More importantly, it is bringing desperately needed money to city coffers. Fifteen years ago, the town bought up vast amounts of land to protect itself from the sprawling reach of neighboring Las Vegas. As luck would have it, the purchase included all the land around the big transmission lines leading to the dam, and now, they are leasing that property to Sempra and others who want to tap into them.
"This year, we'll get about two-and-a-half million dollars. That's about 11 percent of our city's general fund budget," McCoy says. "That's pretty important money, and we can count on it."
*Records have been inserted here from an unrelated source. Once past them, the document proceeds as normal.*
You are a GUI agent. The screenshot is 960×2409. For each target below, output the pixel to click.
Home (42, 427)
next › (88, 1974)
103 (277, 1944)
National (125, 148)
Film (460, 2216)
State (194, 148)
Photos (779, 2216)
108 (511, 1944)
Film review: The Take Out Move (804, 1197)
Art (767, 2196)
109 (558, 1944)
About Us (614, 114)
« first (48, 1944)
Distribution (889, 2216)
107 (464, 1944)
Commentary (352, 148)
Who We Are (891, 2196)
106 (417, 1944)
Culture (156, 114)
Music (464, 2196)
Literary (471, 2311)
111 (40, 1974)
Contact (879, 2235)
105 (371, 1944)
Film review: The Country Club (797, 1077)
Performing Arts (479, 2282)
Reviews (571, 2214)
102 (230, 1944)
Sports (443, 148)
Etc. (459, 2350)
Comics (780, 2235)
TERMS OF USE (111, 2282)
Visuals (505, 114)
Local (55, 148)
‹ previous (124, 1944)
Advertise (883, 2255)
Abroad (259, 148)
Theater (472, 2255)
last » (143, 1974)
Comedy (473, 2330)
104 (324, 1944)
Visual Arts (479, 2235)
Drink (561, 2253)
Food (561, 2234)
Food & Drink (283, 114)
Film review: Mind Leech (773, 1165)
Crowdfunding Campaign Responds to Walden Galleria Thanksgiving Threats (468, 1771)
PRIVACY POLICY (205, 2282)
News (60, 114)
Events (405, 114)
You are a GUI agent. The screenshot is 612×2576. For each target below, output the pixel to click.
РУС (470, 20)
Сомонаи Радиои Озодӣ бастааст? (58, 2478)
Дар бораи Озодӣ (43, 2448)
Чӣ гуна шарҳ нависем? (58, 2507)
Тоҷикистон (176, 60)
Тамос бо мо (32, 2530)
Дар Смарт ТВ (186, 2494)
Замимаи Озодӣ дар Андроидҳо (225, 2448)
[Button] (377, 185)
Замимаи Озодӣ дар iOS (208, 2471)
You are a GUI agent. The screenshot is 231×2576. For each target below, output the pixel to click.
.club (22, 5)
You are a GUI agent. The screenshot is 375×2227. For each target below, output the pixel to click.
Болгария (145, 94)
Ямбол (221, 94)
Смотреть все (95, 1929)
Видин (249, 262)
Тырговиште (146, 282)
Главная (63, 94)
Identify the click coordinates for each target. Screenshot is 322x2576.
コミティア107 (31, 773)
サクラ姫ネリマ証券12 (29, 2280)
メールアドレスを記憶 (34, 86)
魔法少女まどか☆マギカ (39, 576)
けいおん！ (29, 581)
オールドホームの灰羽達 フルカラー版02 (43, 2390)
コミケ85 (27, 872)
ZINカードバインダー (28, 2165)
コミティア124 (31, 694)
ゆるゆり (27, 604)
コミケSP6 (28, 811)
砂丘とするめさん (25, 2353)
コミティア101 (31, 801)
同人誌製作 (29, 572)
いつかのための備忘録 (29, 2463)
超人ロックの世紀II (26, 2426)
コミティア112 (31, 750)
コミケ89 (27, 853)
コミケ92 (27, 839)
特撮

They can probably count on more as well. Back at the solar field, Crider makes it clear that this is only the start. "There is strong demand for cleaner sources of energy, and we're going to help fill that niche."
Sempra is not alone. Nevada is aggressively courting more solar firms, convinced that if they can get enough into place, the whole state can benefit from being a major green energy source for neighboring super state California.
Of course, other states such as Arizona and New Mexico are thinking the same thing. For the folks in Boulder City, however, that's a worry for another day. They know their dark days are far from past. But right now, the sun is shining, and just as it was when they built the dam so long ago, that's a start.